Duarte Cordeiro, o novo titular da pasta que junta (cada vez mais) energia e ambiente, foi categórico na recusa em reativar as centrais a carvão — que Portugal foi um dos primeiros países europeus a encerrar. “Não pretendemos reativar as centrais a carvão. Os defensores de uma economia dependente e de descarbonização adiada nem pensam no preço absurdo que os custos de produção da eletricidade atingiria.” Uma clarificação feita logo na primeira intervenção do novo ministro do Ambiente e Ação Climática depois de terem surgido notícias de que este cenário estava a ser estudado por iniciativa do Governo (o anterior que tinha na pasta da energia o mesmo secretário de Estado da Energia).
Em resposta ao deputado do Chega, Filipe Melo, que defendeu uma revisão das prioridades da transição “energética e digital para a soberania energética e hídrica”, o ministro do Ambiente e Ação Climática citou um político alemão “liberal” — o ministro das Finanças, Christian Lindner — dizendo que “as renováveis são a energia da liberdade”. A “sua estratégia para a guerra é ficar dependente da Rússia (grande produtora de gás, carvão e petróleo). A nossa estratégia é o contrário”. Acelerar a expansão das renováveis, com um leilão de potência offshore no horizonte depois do solar flutuante adjudicado esta semana, e agilizar o licenciamento das novas centrais solares, fazem parte da estratégia.

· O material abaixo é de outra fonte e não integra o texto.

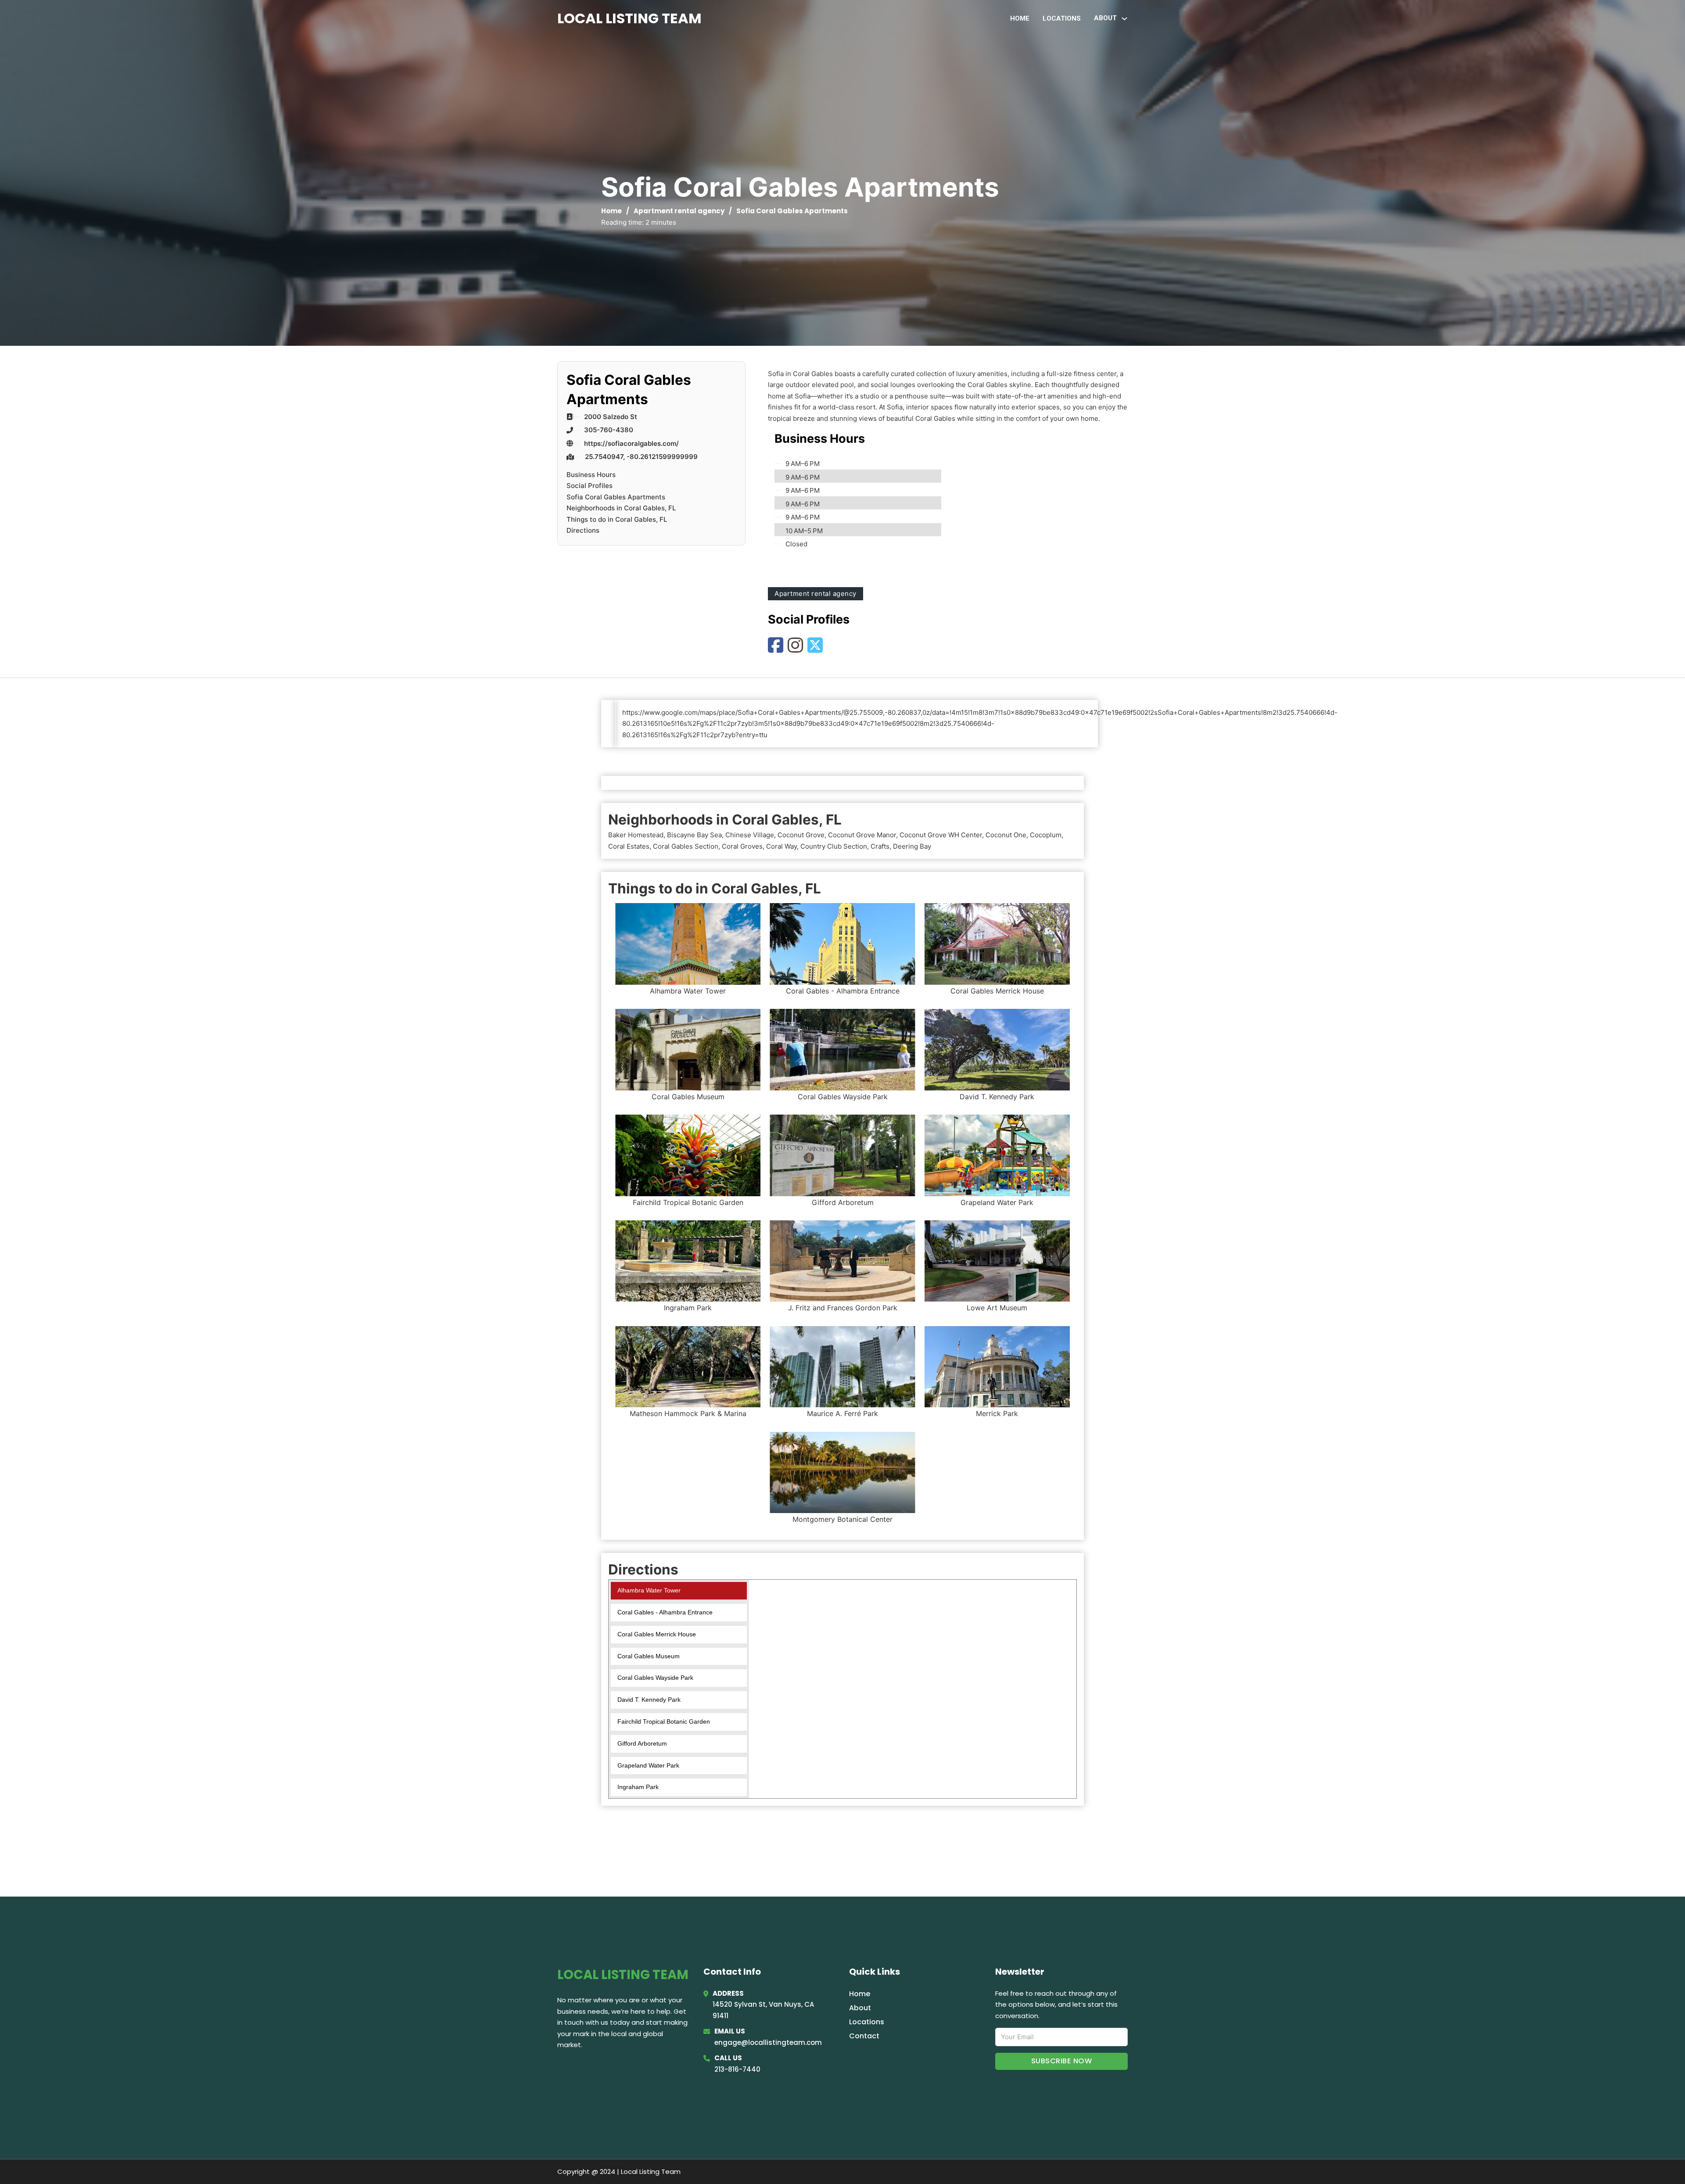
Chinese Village (749, 835)
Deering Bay (912, 846)
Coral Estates (628, 846)
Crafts (880, 846)
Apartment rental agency (679, 210)
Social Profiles (589, 485)
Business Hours (591, 474)
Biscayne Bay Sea (694, 835)
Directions (582, 530)
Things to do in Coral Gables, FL (616, 519)
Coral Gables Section (685, 846)
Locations (1062, 18)
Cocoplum (1045, 835)
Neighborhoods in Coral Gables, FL (621, 508)
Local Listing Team (629, 18)
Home (1019, 18)
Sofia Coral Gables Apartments (615, 497)
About (860, 2008)
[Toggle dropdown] (1124, 18)
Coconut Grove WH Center (941, 835)
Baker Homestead (635, 835)
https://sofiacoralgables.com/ (631, 443)
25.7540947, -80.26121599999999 (641, 456)
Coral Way (781, 846)
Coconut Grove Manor (862, 835)
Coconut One (1006, 835)
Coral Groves (742, 846)
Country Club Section (833, 846)
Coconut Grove (801, 835)
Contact (864, 2036)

A resposta à crise energética vai passar não por uma mudança da estratégia em relação às últimas legislaturas, mas por uma aceleração de metas de redução de emissões e incorporação de fontes renováveis, com o ministro a defender que a aposta na sustentabilidade é também o melhor caminho para atingir a independência energética. O Governo vai também criar mais almofadas para diminuir os preços. Um trabalho que já estava a ser feito no passado (no preço da eletricidade), sublinhou o ministro do Ambiente e que permitiu que Portugal viva hoje uma menor pressão da inflação (face a outros países europeus).
Taxas sobre lucros extraordinários? Para já, ministro só admite mutualizar ganhos
Duarte Cordeiro falou logo a seguir ao ministro da Economia, António Costa Silva, que deixou a ideia de que o Governo estaria a estudar uma taxa/imposto sobre os lucros extraordinários (designados de windfall profits — lucros caídos do céu) que as empresas de energia estarão a encaixar com o aumento dos preços. E este foi o tema de várias perguntas feitas sobretudo à esquerda, ainda que cá fora o presidente do PSD, Rui Rio, tenha apoiado a ideia.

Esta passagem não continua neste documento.